## [Brief 1]
From the listing below, reproduce the lines verbatim, starting at the line that contains "How do I perform: Collapse" and stopping at the end of the listing. Include both of those lines and leave out the pictures.

A few months passed. Late October my parents started remodeling the bathroom. At first I was like, "Finally! I can show off my bucket bathing skills, since we won’t have a shower." But then I realized our backyard doesn’t have any place where you can bathe without being seen (no outdoor latrine), and that I had no desire to shower outside in NYC in late October. Just goes to show, even the "roughing it" skills we learn in Peace Corps don’t always translate well to a culture where the infrastructure doesn’t support them.

Around the same time, I was due to start my job, so I really wanted to have regular access to a shower for the week or so that my parents were due to not have a bathroom. Accordingly, I started putting in motion the move to a new apartment. I thought I had timed everything correctly, with me moving in at the beginning of November, and the management company telling me I could pick up the keys a few days early, but hadn’t counted on the super needing more time to change the locks. Oh, and then there was Hurricane Sandy. We lost power (and therefore heat, which has an electric ignition) at my parents’ house for a couple of days (long enough to run out of charge on all my electronics), which I definitely hadn’t expected to happen in the First World. Me and Rita played cards by candlelight. My first day of work, our new office was still nonfunctional, so our office manager had people over in her apartment and we worked there. Subway service was inoperative, and buses were swamped. Flatbush Avenue has this longstanding phenomenon of "dollar vans", which are sort of analagous to taxis in Cameroon. Maybe that’s why I didn’t want to take them. They were doing a brisk business. I decided to walk it, which was tiring but not unreasonable. Thenceforth I took my bike.

Word and item position data
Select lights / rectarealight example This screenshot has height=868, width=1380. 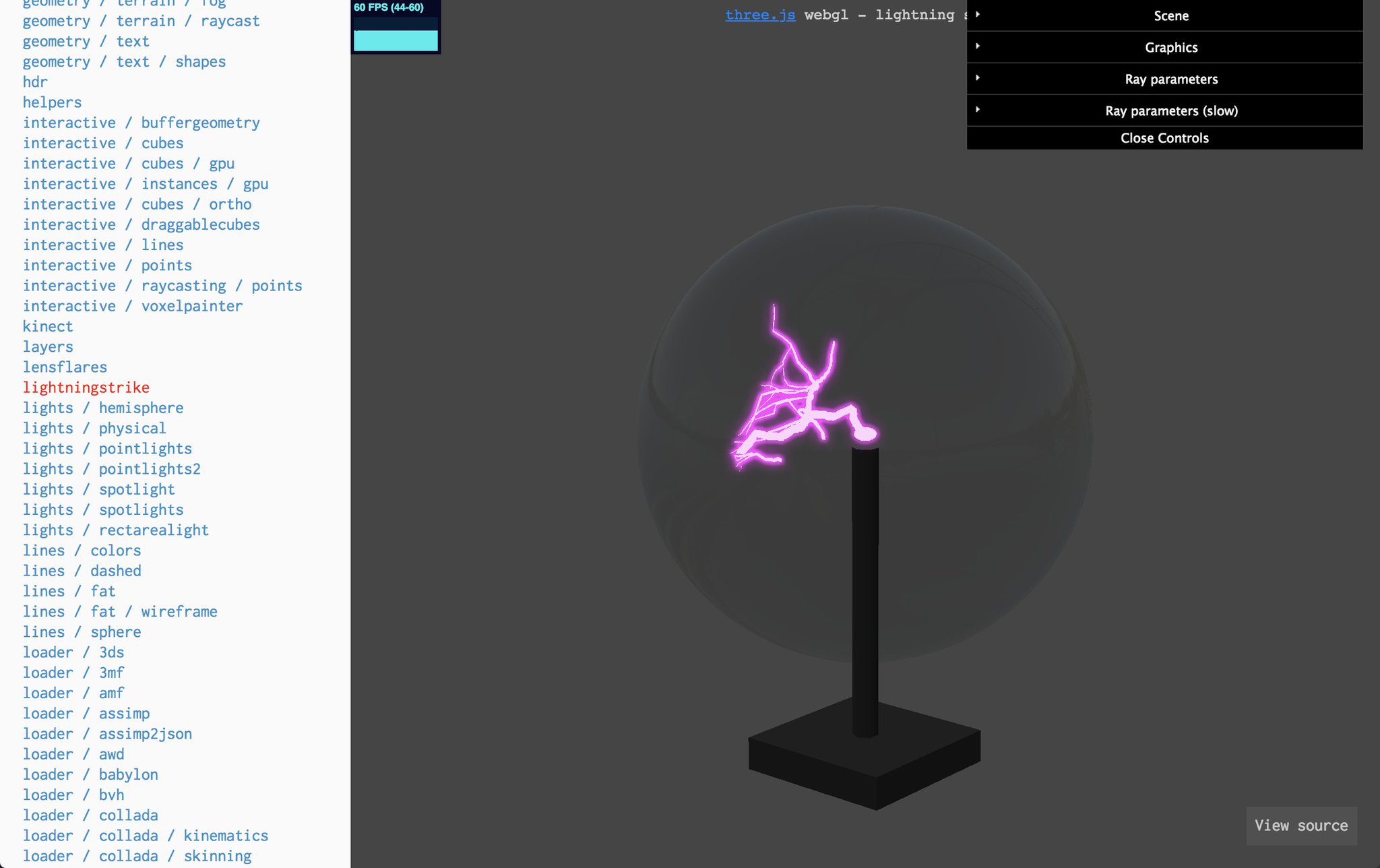(x=116, y=530)
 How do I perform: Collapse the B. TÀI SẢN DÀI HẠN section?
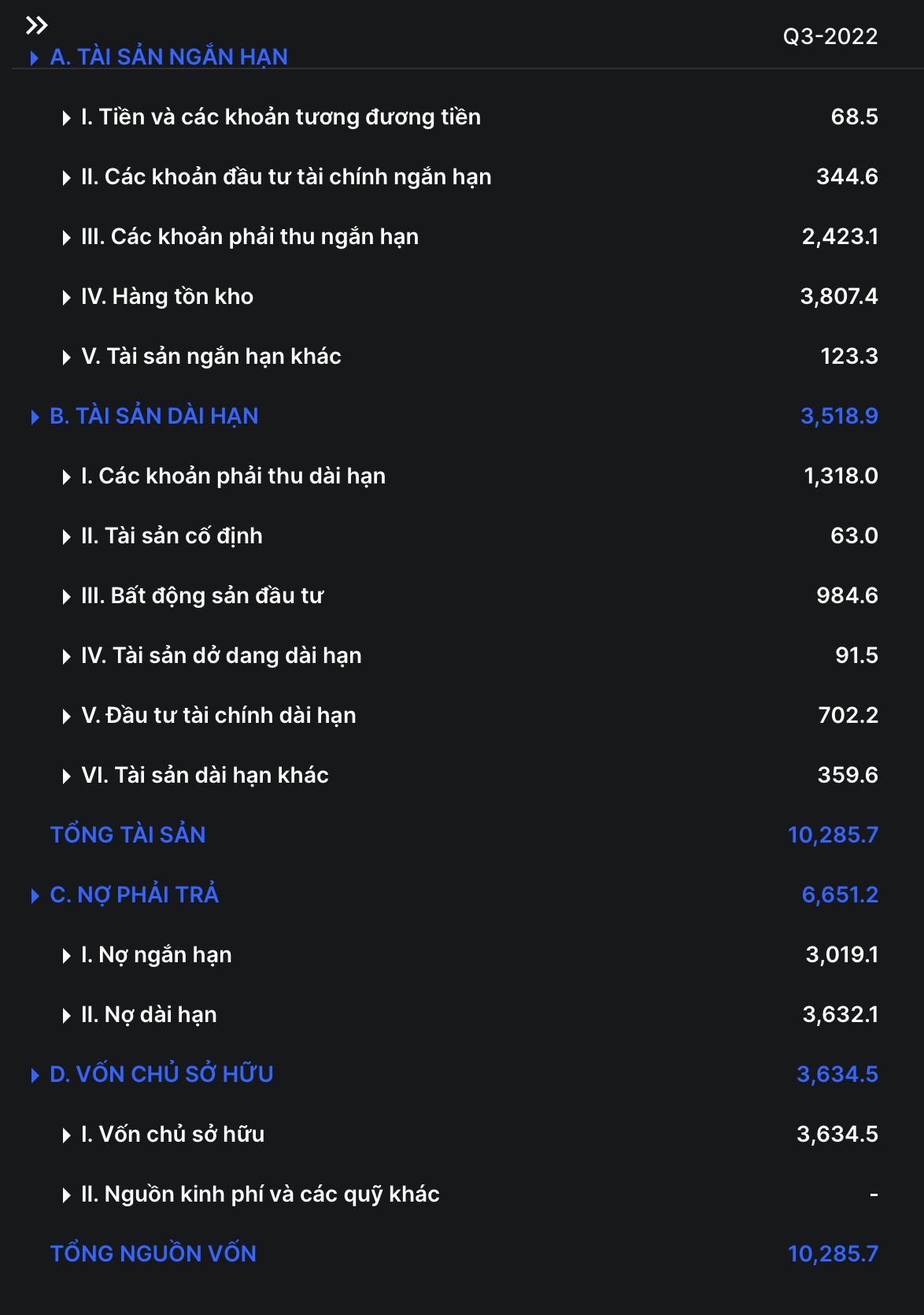[x=35, y=417]
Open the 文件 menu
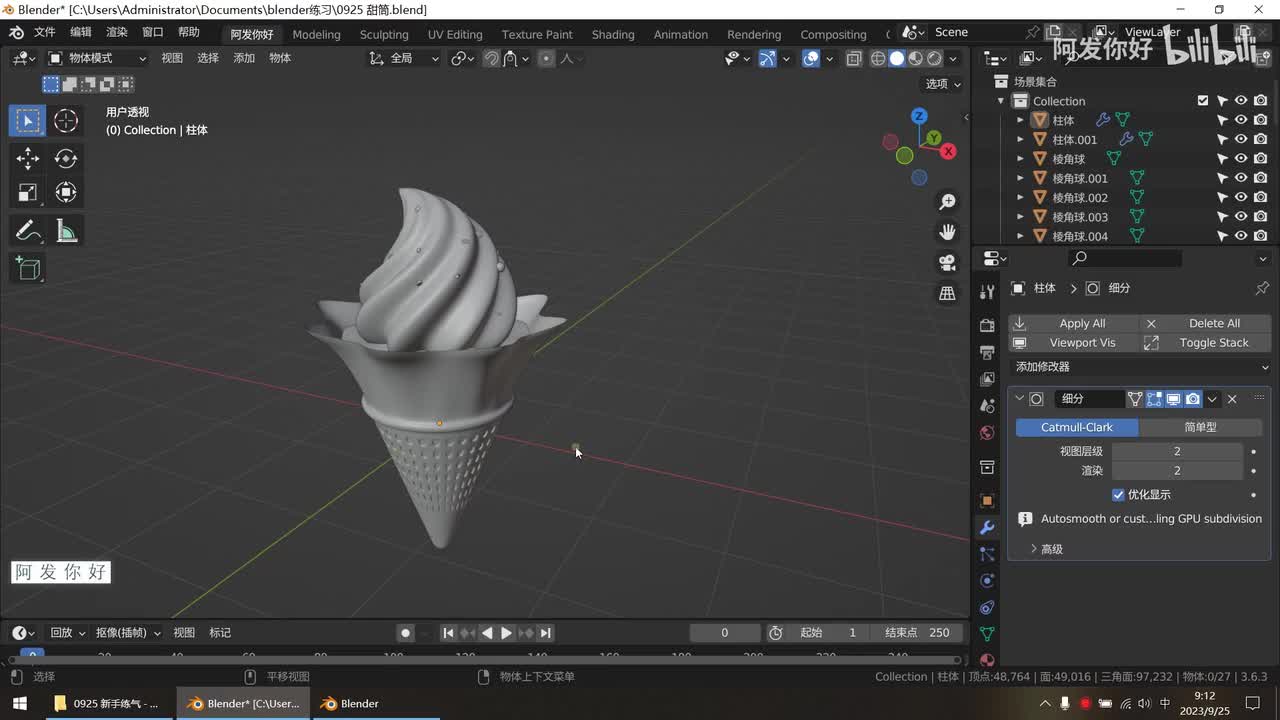 pyautogui.click(x=45, y=32)
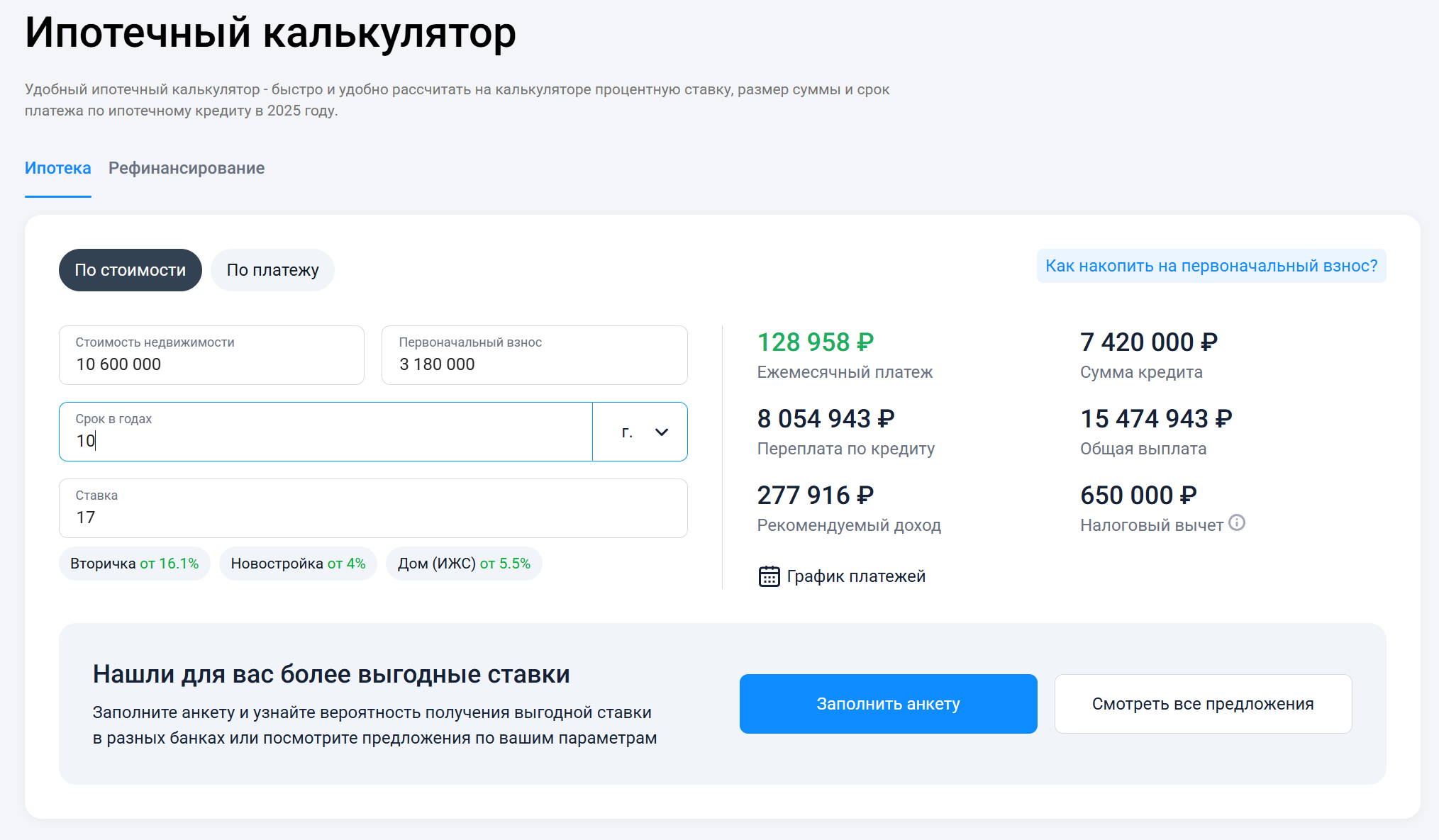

## [Brief 2]
Continue the account of the bathroom remodel, Hurricane Sandy, and the new job, picking up after its final sentence.

## [Final result 1]
 How do I perform: Collapse the B. TÀI SẢN DÀI HẠN section?
[x=35, y=417]
Open the 文件 menu
 pyautogui.click(x=45, y=32)

## [Final result 2]
And then things settled down, slowly but surely. Mass transit started working again normally. The subtle terror of lines at gas stations and what that might portend faded gradually as gas started flowing back into Greater New York. I started a job that I’m good at. Eventually I went on isoniazid for my tuberculosis, then off it again when there was a national shortage, but now I’m back on it. There’s the occasional oddity here in "White Man Country" (to use the Anglophone phrase), like discovering that traffic buttons don’t really do anything and neither do elevator "door close" buttons in normal operation, but by and large I am living the good life. I eat a lot of meat — in Cameroonian terms, I’ve become even more "healthy" — and I drink a fair amount of delicious things (at least, when I’m not on my isoniazid). I play board games (of which I now have almost 100) and I see my friends and even other Volunteers like Peter Paskowsky pretty regularly.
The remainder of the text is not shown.